(PROBLEM TO WORK ON) Write out, word for word, the part of the text on 2D materials below that runs from "Since the discovery" to "prescribe with accuracy.".

(SOURCE)
Since the discovery of graphene, 2D materials have gained significant attention due to their exceptional electrical and mechanical properties. Researchers have since proposed a variety of 2D heterostructures consisting of multiple crystal layers held together by weak inter-layer forces and displaying a significantly more complex dynamical behavior than their single-layer counterparts. Recently, cutting edge ultrafast TEM experiments have uncovered a rich palette of intriguing acoustic phenomena, whose theoretical understanding is however hampered by the inherent material complexity (incoherent layers, weak nonlinear interactions, defects, etc.). Conducting experiments directly at the nanoscale is challenging as specimens are hard to manufacture and controlled excitations are difficult to prescribe with accuracy.

(ENTRIES SUPPLIED)
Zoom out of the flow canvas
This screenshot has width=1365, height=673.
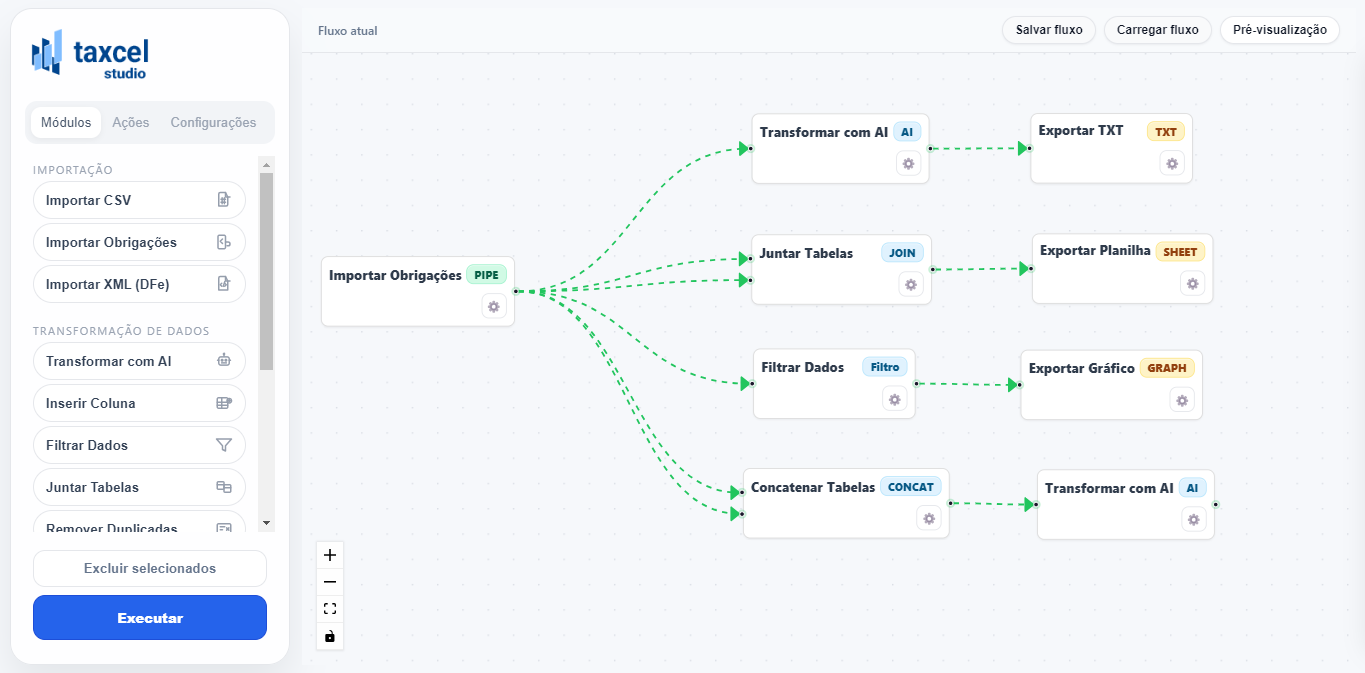[x=330, y=582]
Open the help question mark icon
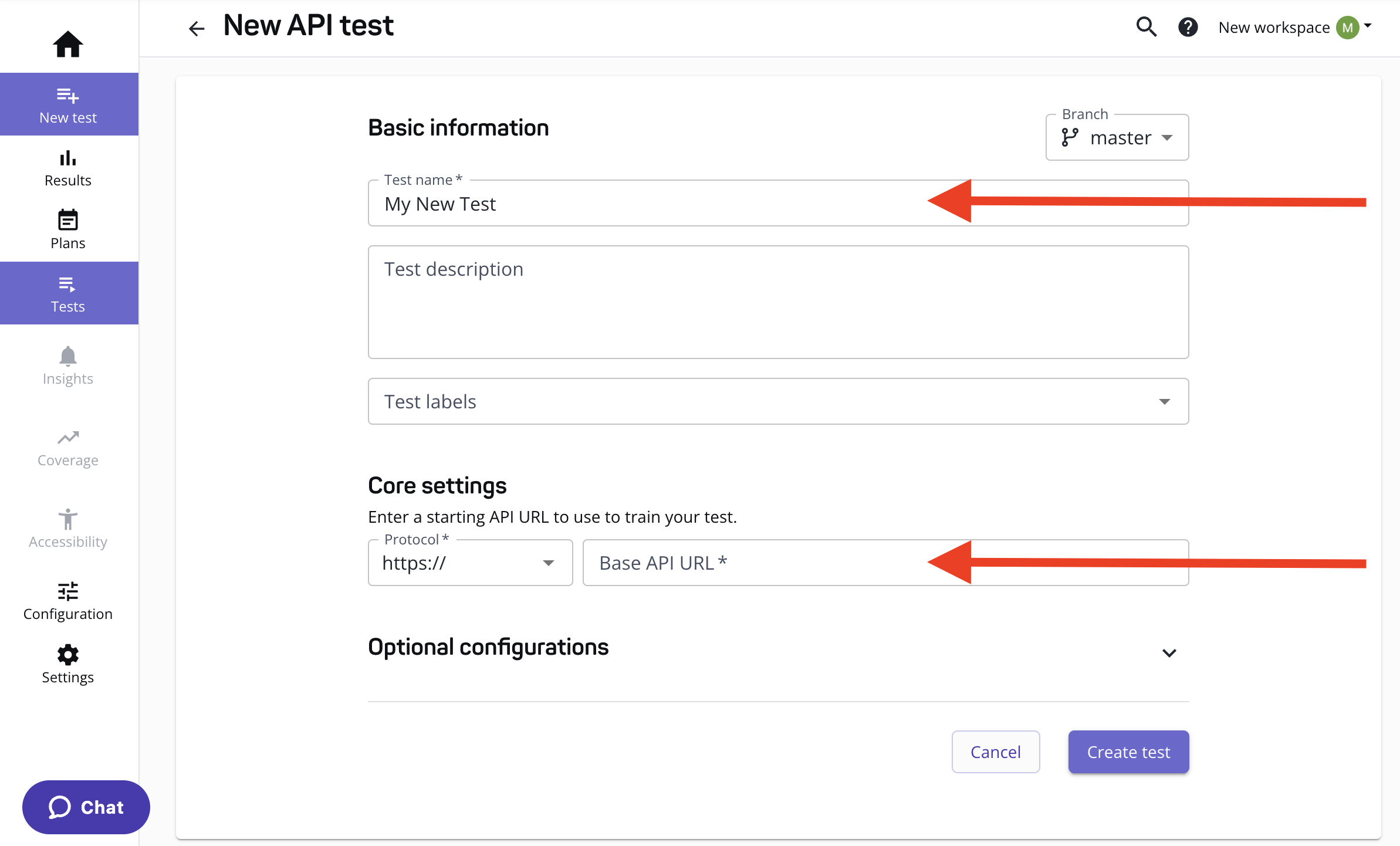Viewport: 1400px width, 846px height. pos(1188,27)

(RESPONSE TO THIS EXERCISE)
Since the discovery of graphene, 2D materials have gained significant attention due to their exceptional electrical and mechanical properties. Researchers have since proposed a variety of 2D heterostructures consisting of multiple crystal layers held together by weak inter-layer forces and displaying a significantly more complex dynamical behavior than their single-layer counterparts. Recently, cutting edge ultrafast TEM experiments have uncovered a rich palette of intriguing acoustic phenomena, whose theoretical understanding is however hampered by the inherent material complexity (incoherent layers, weak nonlinear interactions, defects, etc.). Conducting experiments directly at the nanoscale is challenging as specimens are hard to manufacture and controlled excitations are difficult to prescribe with accuracy.